Abstract

Aerobic granular sludge cultivation was investigated using two laboratory scale sequencing batch reactors (SBR). The SBR were operated in parallel using different kinds of readily biodegradable substrate. Aerobic granules could mainly be cultivated within 15 and 25 days. Granulation was characterised by two main stages. As initial selection step biomass with improved settling properties was concentrated in the reactor using high volumetric exchange ratio combined with fast fill and short settling. Filamentous microorganisms formed a structural backbone inside the first sludge aggregates. Secondly, the small and compact activated sludge aggregates - first granules - were initiated and grew further. The cyclic process with static fill and a balance between growth rate and detachment processes resulted in rather spherical granules. For all cultivated aerobic granules, generally, a fast and complete settling was observed.
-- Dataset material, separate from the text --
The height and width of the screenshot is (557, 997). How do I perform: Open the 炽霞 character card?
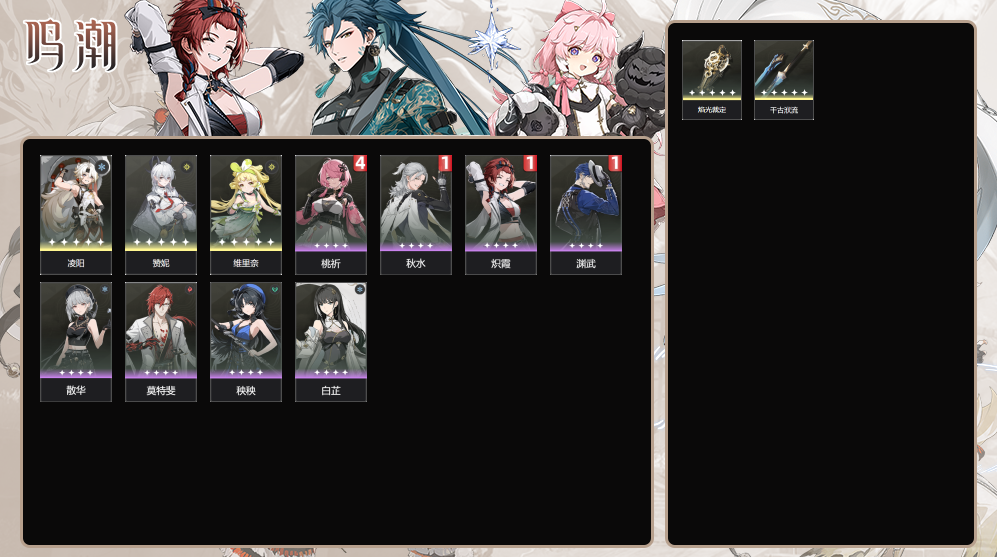(x=501, y=215)
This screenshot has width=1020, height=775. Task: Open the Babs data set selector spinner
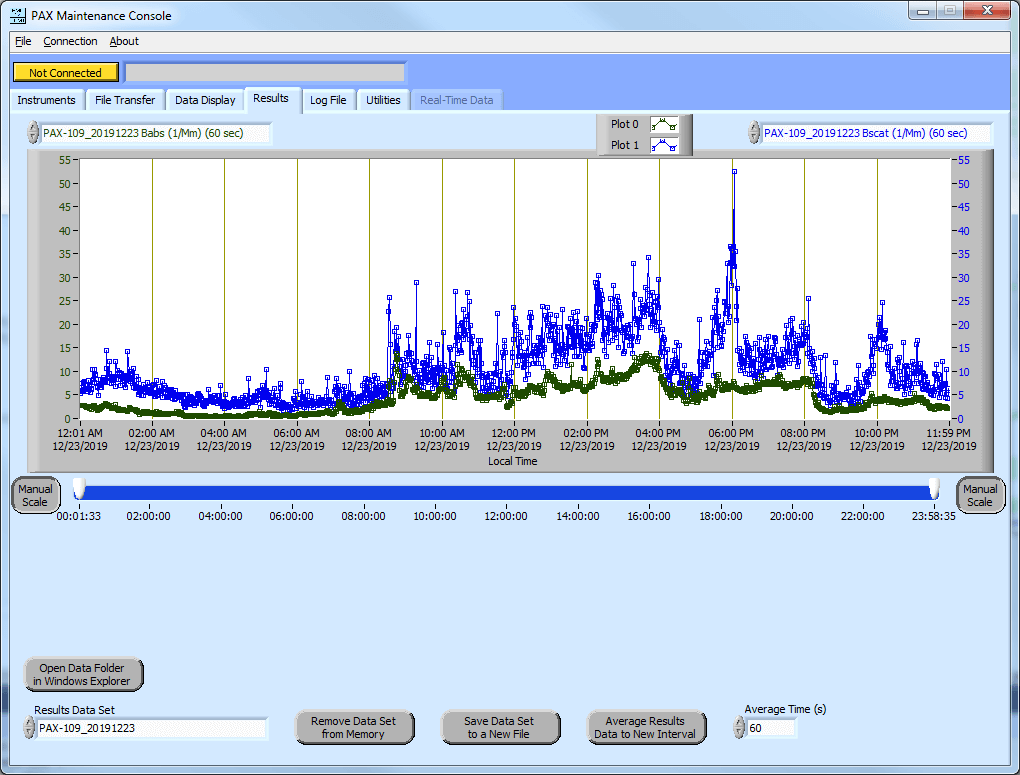(x=33, y=133)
The granules’ settling was related to their aggregate size. The settling velocity could be described by modified Stokes’ law. The nutrient removal capacity was characterised by efficient COD removal combined with simultaneous nitrification / denitrification. Alternating anaerobic/aerobic conditions induced high and stable EBPR activity. In comparison to flocculent activated sludge, a similar specific surface area and related adsorption properties were determined whereas shear sensitivity was slightly lower. Using molecular-biological methods, especially fluorescence-in-situ-hybridisation (FISH) and the full cycle 16S rDNA approach, it was possible to determine the structurally involved filamentous bacteria, Sphaerotilus natans. In steady state conditions most of the population consisted of betaproteobacteria (approx. 89 %) and gammaproteobacteria (approx. 5 %), both characterised by a relatively limited diversity of species. Typical floc forming bacteria (Zooglea ramigera) were able to grow and dominate the microbial structure. Different microsensors were used to examine single granules harvested from the reactor. Granular structure was characterised by active surface layers which had a depth of around 0-500µm. Microorganisms in deeper layers were clearly less active. In the inner core diffusion limitation occurred. Additional anoxic and anaerobic microniches existed and channels and voids could be detected.